Records from a data collection
*****

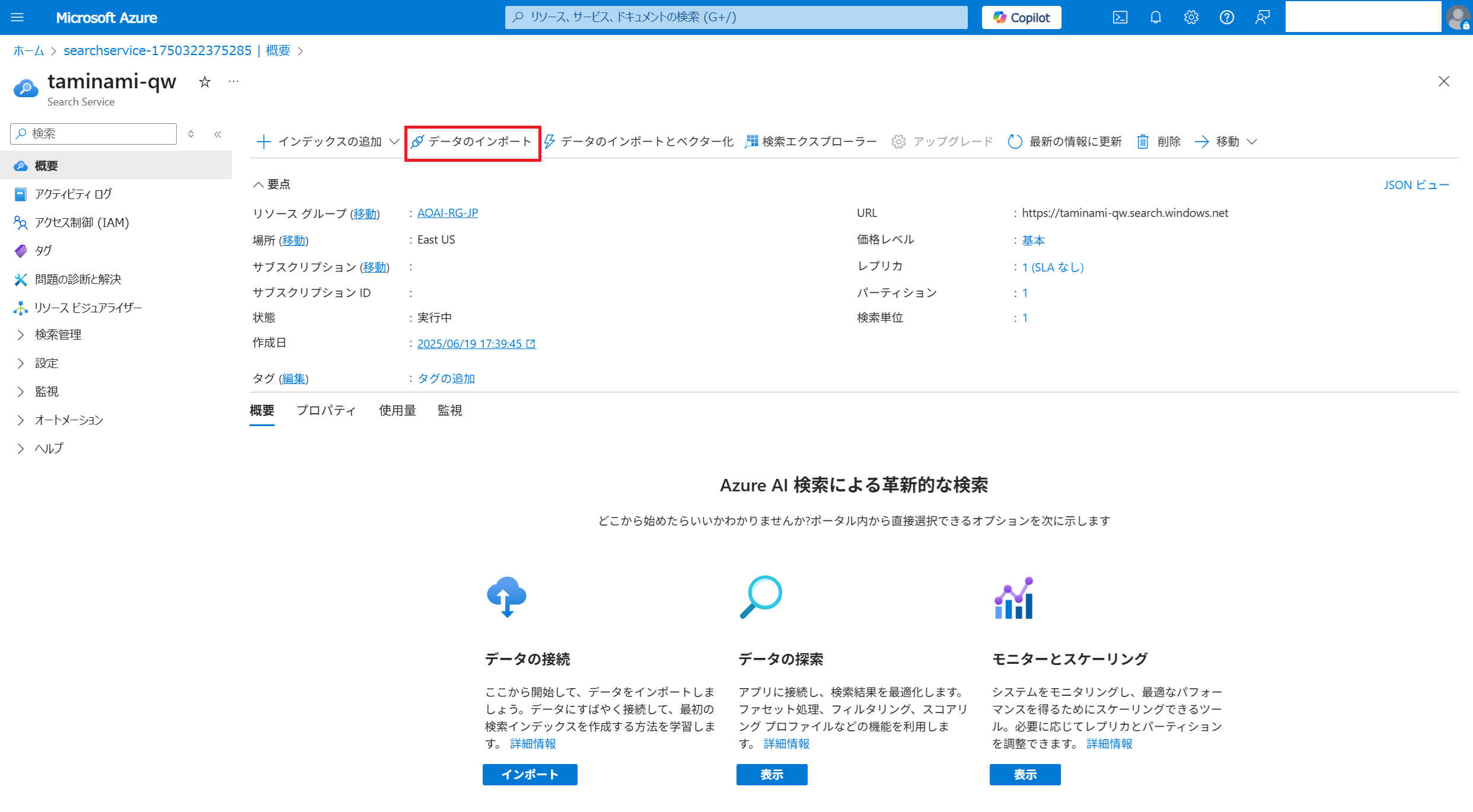
Task: Favorite taminami-qw with star icon
Action: click(x=205, y=82)
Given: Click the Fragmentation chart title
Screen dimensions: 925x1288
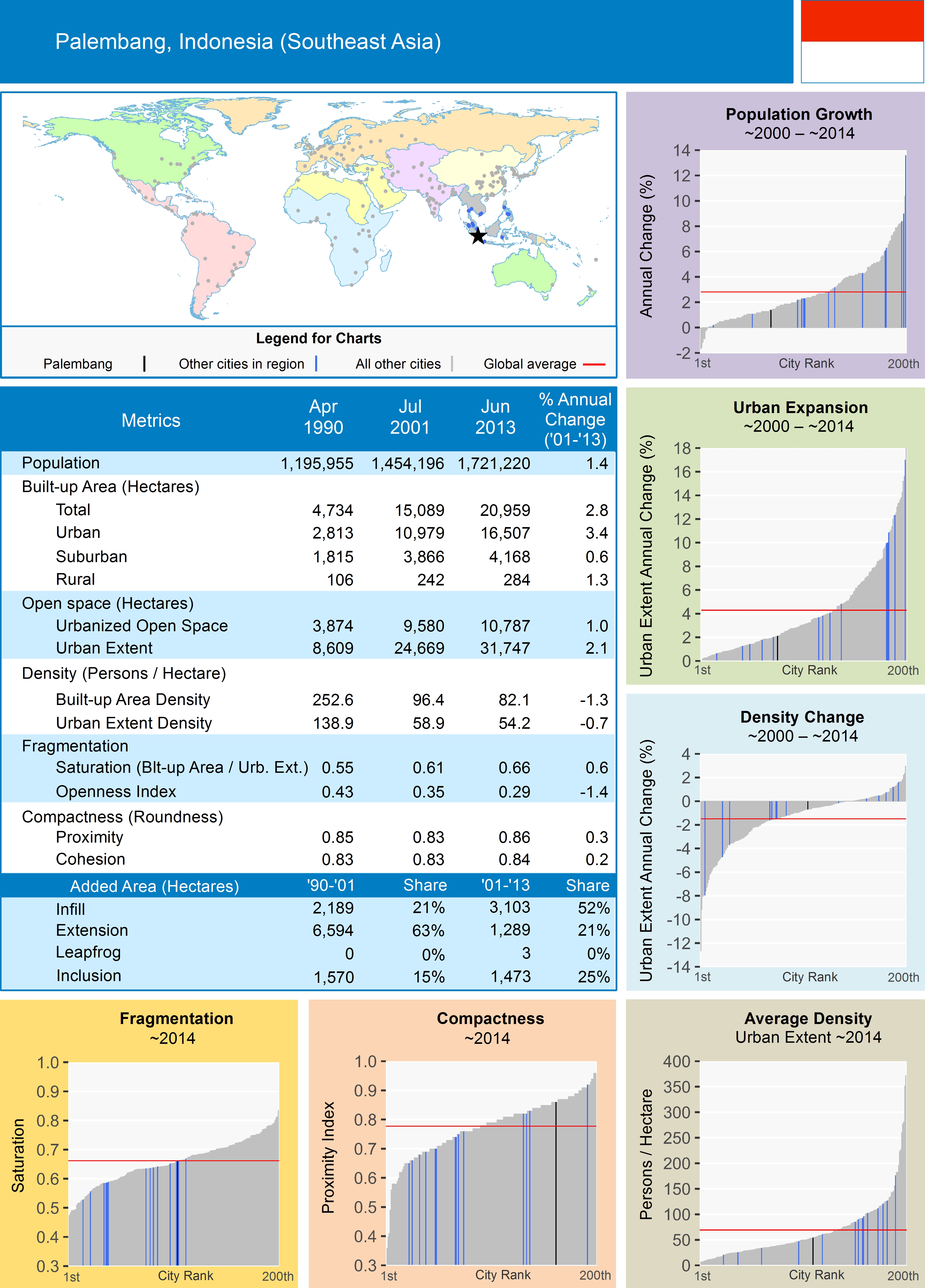Looking at the screenshot, I should (176, 1019).
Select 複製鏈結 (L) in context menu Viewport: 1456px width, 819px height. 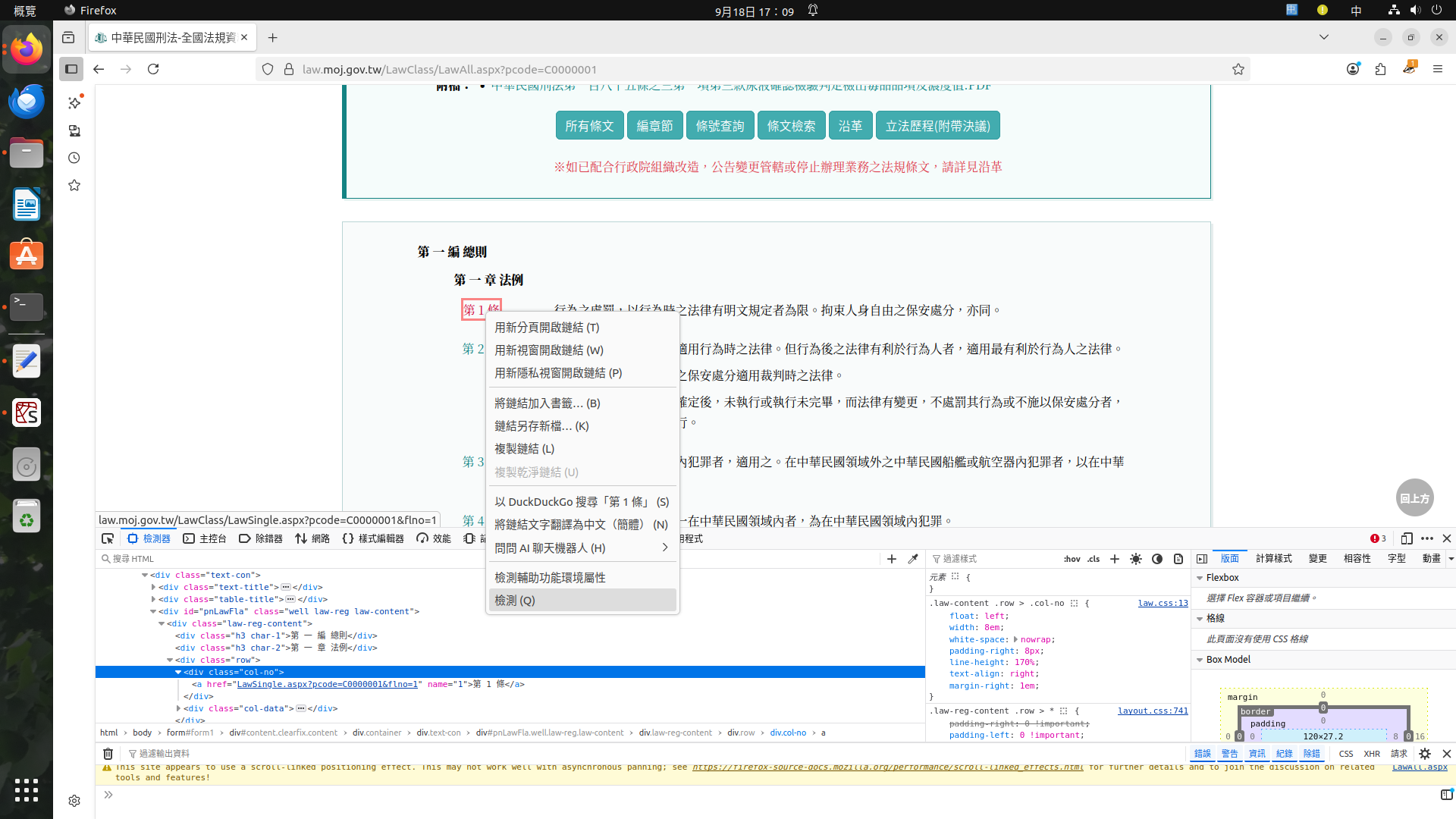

*****

Required work. Which lines run from the one containing "Given: Click the Fragmentation chart title" through the last line of the entries above? Output them exactly, both ends included, with no pictures.

Task response.
Given: Click the Fragmentation chart title
Screen dimensions: 925x1288
Looking at the screenshot, I should (176, 1019).
Select 複製鏈結 (L) in context menu Viewport: 1456px width, 819px height. 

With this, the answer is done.